Information shown ::
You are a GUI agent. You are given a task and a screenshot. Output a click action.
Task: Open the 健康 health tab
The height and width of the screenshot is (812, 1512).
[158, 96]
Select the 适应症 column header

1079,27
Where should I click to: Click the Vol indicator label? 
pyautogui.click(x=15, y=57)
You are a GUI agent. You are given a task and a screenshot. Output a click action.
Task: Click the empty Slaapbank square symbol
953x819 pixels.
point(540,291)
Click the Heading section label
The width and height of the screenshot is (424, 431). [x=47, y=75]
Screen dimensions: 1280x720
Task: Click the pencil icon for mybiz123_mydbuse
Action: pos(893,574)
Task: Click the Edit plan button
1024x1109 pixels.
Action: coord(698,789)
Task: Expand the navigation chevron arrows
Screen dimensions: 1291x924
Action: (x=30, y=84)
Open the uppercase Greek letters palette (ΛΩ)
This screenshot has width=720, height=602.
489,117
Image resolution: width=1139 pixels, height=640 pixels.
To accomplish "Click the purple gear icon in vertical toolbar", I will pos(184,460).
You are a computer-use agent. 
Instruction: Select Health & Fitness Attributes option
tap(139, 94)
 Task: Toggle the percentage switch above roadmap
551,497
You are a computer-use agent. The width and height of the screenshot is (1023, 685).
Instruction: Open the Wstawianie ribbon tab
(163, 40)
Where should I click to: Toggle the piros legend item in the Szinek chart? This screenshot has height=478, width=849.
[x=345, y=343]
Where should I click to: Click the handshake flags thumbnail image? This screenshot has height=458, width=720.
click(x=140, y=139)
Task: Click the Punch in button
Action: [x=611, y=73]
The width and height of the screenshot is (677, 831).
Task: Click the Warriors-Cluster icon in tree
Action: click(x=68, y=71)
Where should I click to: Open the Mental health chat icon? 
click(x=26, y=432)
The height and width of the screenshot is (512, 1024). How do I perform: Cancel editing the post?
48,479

Task details ::
Copy all lines in the listing above where the string "computer" appears.

Output of the exercise ::
You are a computer-use agent. 
You are a computer-use agent. The width and height of the screenshot is (1023, 685).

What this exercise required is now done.